→ Exercise task
Please retype all of the lines below word for word, leaving the pictures out of your answer.

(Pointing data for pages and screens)
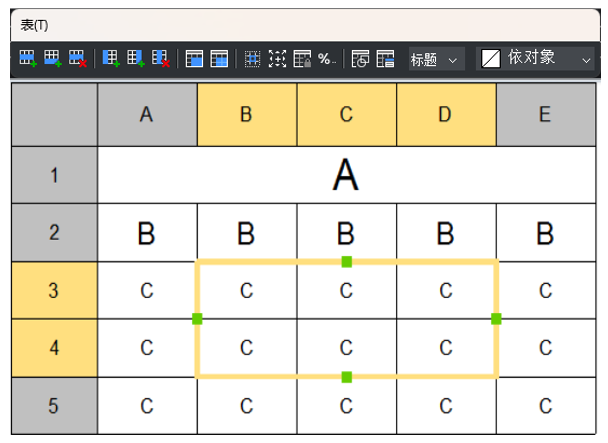Click the cell lock icon
This screenshot has height=443, width=608.
(302, 59)
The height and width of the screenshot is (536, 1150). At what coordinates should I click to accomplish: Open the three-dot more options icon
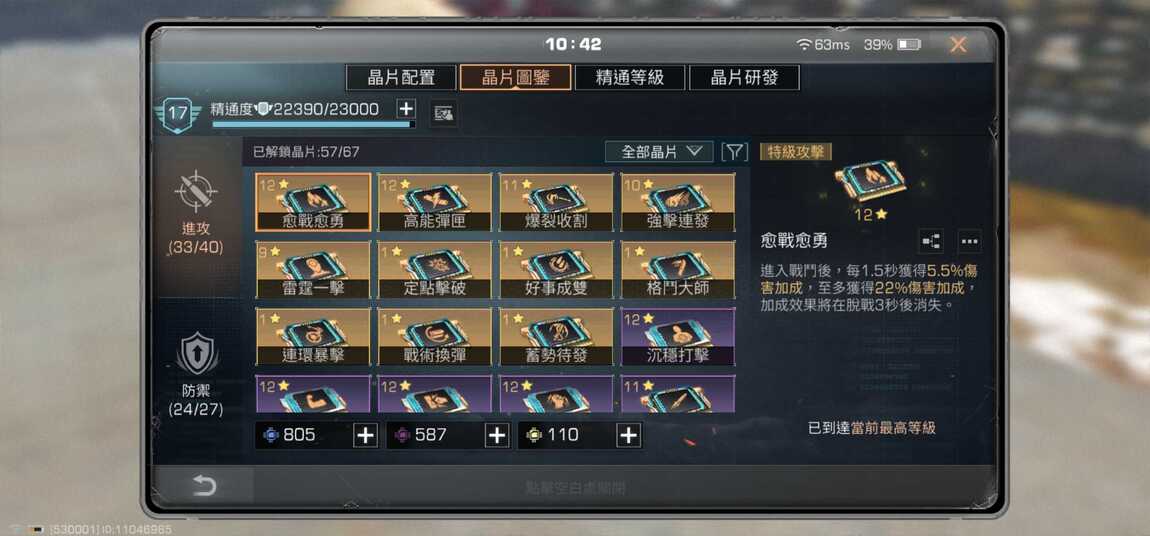969,241
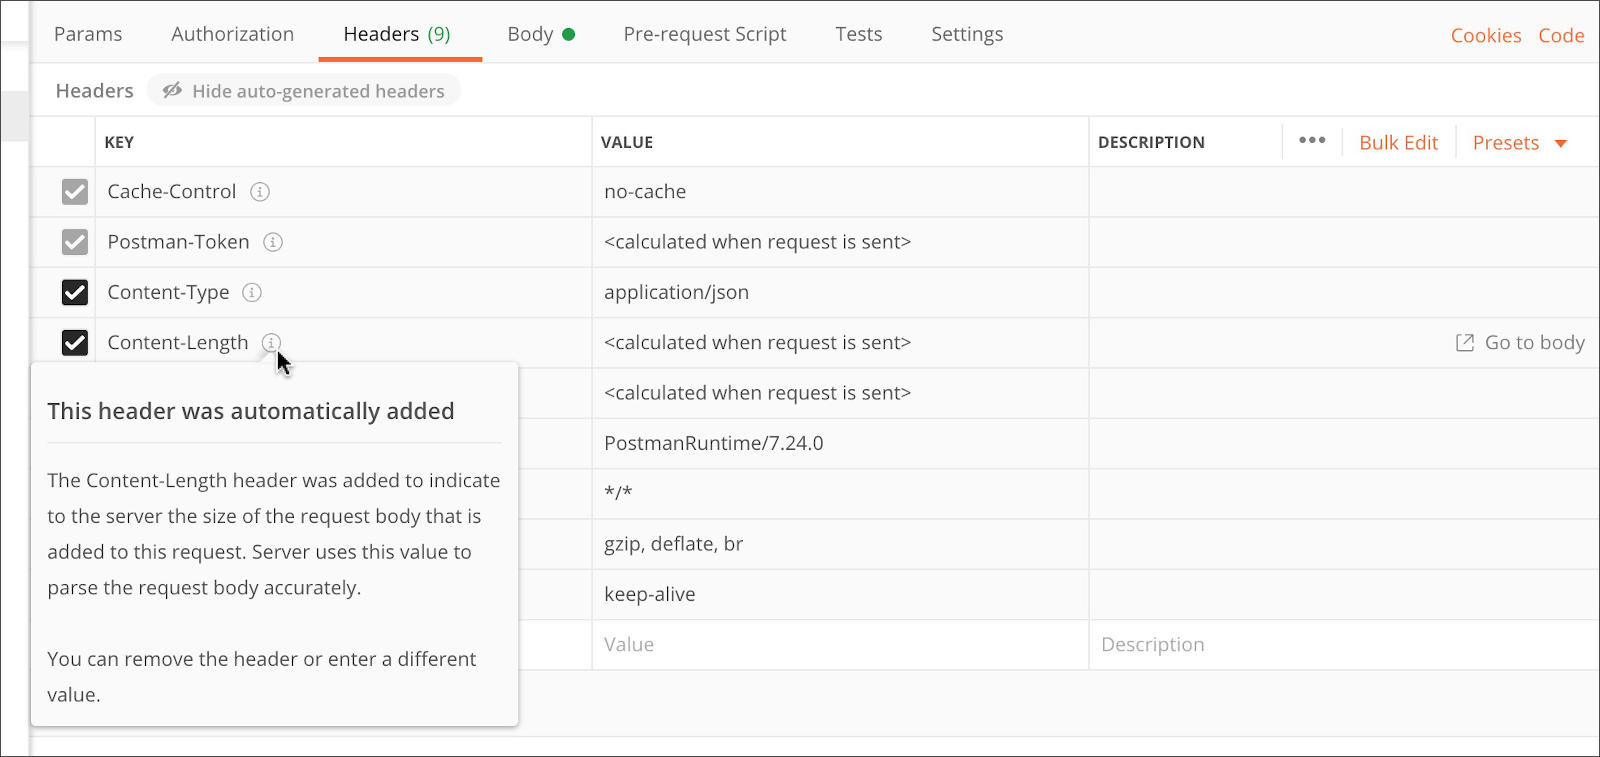1600x757 pixels.
Task: Disable the Content-Type header checkbox
Action: (75, 292)
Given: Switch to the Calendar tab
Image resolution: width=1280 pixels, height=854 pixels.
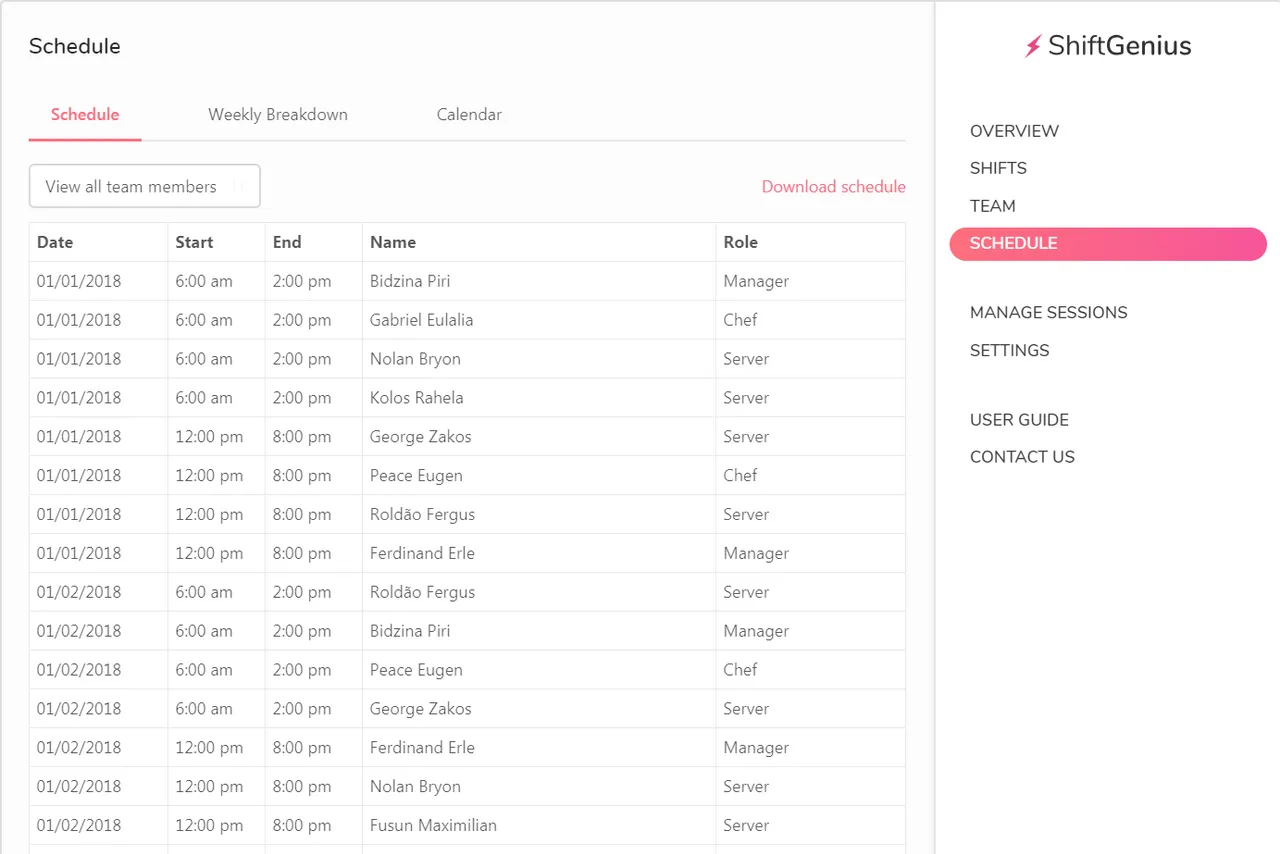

→ Exercise answer
Click the cell lock icon
This screenshot has height=443, width=608.
(302, 59)
The height and width of the screenshot is (536, 1150). At what coordinates should I click to accomplish: Open the three-dot more options icon
969,241
1600x757 pixels.
Task: Disable the Content-Type header checkbox
Action: (75, 292)
Given: Switch to the Calendar tab
Image resolution: width=1280 pixels, height=854 pixels.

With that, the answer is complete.